## Work order A
Condense the paragraph of the pensions text below that begins "'Higher earning GPs will still face" into a short bulleted list that keeps its main facts.
## Work order B
Name every organization mentioned in the pensions text below.

## Text shown

However, this is more likely to affect consultants than GPs, as they are on final salary schemes.
Andrew Pow, executive board member of the Association of Independent Specialist Medical Accountants and partner at Mazars UK, says: 'This is more focused on the hospital sector and people who get uplifts in pensions linked to an increase in their pay rate. GPs (partners, salaried and locums) have always been on a career average earnings scheme and less exposed to spikes.’
However, he adds: ‘This could be useful depending on what's agreed in the event that someone does for whatever reason go over the allowance.'
But GP leaders are not impressed with the proposals, pointing out they will not solve the issues.
GP Survival chair and pensions expert Dr Nicholas Grundy says although the idea of having flexible accruals is 'sensible', it remains difficult to apply in practice as GPs cannot accurately predict their pension growth.
He says: 'Tackling this in detail will take time. The new proposals are superficially sensible.
'There are several factors people will consider - "how much will I earn after tax" is certainly one. But another is "how much time and effort will it take to figure all this out". With the best will in the world, people are already - as we know - sick to the back teeth of the pensions system. For GPs in particular, the organisational fatigue of dealing with Primary Care Services England (PCSE) is enormous, and NHS Pensions aren't really any better.
‘Flexible accrual sounds sensible, but the problem as above is this requires you to estimate pension growth, and that's inordinately difficult. It's even more so for GPs than consultants, and it's telling that not one of the worked examples in section 10 of the consultation covers a GP's situation.'
Mr Pow says: 'The consultation is welcomed on the basis it’s an improvement on the 50:50 proposal but as it stands it won’t fully solve the issue.
'Higher earning GPs will still face significant difficulties with what is proposed. Firstly, to accurately predict their pension growth GPs need to know what pension they have built up at the start of the year and what they will earn. Due to significant issues with processing of annual pension returns by PCSE many GPs cannot access pension records. Secondly, as GP partners and locums do not receive salaries what they earn cannot be established until after the tax year has ended.

## Dataset content

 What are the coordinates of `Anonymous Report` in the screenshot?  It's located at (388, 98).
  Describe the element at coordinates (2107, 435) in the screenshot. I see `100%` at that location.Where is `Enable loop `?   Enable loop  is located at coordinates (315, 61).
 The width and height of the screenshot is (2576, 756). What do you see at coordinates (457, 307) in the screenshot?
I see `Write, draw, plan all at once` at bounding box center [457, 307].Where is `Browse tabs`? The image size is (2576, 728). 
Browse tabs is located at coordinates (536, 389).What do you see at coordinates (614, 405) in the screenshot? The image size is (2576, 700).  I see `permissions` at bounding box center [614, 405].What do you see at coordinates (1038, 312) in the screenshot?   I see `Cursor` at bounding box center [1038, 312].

## Written reply A
- Higher-earning GPs will still struggle under the proposals.
- To predict pension growth accurately, GPs must know their pension built up at the start of the year and what they will earn.
- Many GPs cannot access their pension records because of serious problems with PCSE's processing of annual pension returns.
- GP partners and locums get no salary, so their earnings cannot be established until after the tax year ends.

## Written reply B
- Association of Independent Specialist Medical Accountants
- Mazars UK
- GP Survival
- Primary Care Services England (PCSE)
- NHS Pensions